Almost certainly, projectors of any kind are not the future of the planetarium. After years of working with audio-visual technology whenever a friend tells me they are installing a projector at home I always ask “why?” because projectors are trouble. They rarely can compete with active displays for brightness, color and contrast. They wear down over time. They lose brightness. Dust collects in their light paths and lenses. They often need regular, expensive lamp or light-engine replacements over time. They are a compromise. And surely the next steps of technology will be an improvement, but yet another compromise. American Planetarium pioneer Armand N. Spitz wrote in 1967: “You may have heard me say many times that, in my opinion, the full potential of planetarium (and I use the word in its broadest possible connotation) has yet barely been scratched.” I think that 50 years later, that remains true. Just as the sky was an early repository for human imaginings, planetariums are theaters of our imagination, and technology will never catch up to the boundlessness of imagination.

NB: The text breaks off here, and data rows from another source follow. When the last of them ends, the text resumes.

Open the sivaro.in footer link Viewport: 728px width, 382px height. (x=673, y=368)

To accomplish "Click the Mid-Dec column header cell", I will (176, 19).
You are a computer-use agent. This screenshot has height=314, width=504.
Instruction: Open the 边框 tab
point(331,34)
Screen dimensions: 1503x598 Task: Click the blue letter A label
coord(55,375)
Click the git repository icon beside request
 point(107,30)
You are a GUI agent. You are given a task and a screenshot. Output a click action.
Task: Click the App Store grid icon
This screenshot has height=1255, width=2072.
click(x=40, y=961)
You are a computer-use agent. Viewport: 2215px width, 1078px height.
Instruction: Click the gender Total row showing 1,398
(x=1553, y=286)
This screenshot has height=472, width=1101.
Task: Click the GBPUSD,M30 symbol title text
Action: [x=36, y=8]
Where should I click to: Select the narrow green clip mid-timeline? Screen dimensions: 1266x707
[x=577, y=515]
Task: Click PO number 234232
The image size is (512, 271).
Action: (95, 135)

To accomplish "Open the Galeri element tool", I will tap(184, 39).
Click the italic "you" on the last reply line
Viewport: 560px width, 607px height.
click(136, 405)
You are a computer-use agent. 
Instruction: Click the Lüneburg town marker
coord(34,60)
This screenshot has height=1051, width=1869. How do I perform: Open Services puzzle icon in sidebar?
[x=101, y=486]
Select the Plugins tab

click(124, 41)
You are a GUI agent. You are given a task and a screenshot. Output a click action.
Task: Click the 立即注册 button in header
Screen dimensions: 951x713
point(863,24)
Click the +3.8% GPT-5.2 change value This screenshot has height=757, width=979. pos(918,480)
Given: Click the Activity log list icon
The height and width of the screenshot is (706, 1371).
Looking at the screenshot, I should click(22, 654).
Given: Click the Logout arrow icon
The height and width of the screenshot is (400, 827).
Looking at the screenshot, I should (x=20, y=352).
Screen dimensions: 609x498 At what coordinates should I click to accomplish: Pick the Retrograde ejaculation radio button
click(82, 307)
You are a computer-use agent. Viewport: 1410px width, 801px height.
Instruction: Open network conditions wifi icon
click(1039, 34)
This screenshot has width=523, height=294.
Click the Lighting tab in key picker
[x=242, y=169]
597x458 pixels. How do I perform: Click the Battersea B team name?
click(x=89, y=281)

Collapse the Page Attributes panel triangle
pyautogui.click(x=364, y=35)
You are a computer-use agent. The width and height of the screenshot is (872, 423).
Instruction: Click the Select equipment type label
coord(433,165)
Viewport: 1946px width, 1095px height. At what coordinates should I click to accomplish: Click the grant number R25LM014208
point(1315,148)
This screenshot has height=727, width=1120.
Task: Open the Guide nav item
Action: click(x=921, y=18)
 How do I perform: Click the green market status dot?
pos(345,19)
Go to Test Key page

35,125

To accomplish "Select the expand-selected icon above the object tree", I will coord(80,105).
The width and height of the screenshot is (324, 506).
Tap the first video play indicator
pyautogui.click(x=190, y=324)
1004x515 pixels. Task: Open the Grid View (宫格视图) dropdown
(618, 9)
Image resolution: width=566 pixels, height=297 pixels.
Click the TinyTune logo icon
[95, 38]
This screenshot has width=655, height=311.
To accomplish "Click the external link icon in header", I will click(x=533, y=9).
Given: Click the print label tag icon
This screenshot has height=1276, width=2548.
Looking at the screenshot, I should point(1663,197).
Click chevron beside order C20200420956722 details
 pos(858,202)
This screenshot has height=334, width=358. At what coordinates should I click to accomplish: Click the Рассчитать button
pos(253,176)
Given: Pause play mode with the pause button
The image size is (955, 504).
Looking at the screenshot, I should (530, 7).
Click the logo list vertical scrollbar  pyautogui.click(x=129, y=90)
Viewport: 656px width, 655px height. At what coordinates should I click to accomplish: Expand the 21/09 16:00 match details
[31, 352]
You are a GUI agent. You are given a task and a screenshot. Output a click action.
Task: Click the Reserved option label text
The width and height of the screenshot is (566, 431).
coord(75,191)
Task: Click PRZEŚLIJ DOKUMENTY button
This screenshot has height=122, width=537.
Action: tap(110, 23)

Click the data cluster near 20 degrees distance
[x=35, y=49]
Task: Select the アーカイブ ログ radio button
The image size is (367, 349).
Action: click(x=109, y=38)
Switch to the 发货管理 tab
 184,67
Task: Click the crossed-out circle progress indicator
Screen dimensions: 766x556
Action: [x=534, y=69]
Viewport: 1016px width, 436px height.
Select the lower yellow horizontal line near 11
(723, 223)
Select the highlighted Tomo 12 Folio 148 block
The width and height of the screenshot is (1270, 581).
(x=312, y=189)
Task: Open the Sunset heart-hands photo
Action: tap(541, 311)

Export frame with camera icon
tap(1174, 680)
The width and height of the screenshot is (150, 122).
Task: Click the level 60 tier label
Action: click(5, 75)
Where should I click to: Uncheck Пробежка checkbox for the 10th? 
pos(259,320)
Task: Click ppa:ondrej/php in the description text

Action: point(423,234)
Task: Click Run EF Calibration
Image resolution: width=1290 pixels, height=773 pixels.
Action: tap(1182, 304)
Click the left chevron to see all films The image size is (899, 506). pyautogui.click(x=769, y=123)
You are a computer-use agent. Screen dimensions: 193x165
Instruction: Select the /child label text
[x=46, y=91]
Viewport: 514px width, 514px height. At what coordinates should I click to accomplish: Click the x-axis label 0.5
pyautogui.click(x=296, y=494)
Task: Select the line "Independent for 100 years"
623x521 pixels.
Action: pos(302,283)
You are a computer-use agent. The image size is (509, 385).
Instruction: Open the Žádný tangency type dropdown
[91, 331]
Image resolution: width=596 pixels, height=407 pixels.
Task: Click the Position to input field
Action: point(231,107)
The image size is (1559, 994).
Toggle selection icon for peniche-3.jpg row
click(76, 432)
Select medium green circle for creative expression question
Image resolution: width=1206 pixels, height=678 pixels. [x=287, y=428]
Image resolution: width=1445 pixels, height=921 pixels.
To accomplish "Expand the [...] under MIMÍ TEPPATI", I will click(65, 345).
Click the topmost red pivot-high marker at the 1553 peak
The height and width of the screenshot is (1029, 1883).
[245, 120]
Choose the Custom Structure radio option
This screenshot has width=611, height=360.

Digital projectors are a compromise. Opto-mechanical projectors are a compromise. None of this technology can replace the experience—as I first had as a kid on a beach in Mexico—of standing under a truly dark sky. Seeing the ghostly arc of the Milky Way rising above, and thousands of stars glimmering against velvety black space. An experience that gets further and further away from the regular experience of most of humanity, and hopefully that we may view planetariums as a companion of, but never a replacement for. But they can create new experiences, they can take us places and times we cannot know directly, and there is a value in these experiences, however they are crafted.
“We shut ourselves in and allowed our eyes to get accustomed to the dark. It's an extremely creepy feeling because the total Darkness makes you feel as if the walls and ceiling are crushing in on you. But we got over that and pulled the switch. The caps fell away and the roof glittered all over with little dots of light—”
“Well—nothing. That was the whacky part of it. Nothing happened. It was just a roof with holes in it, and that's just what it looked like.”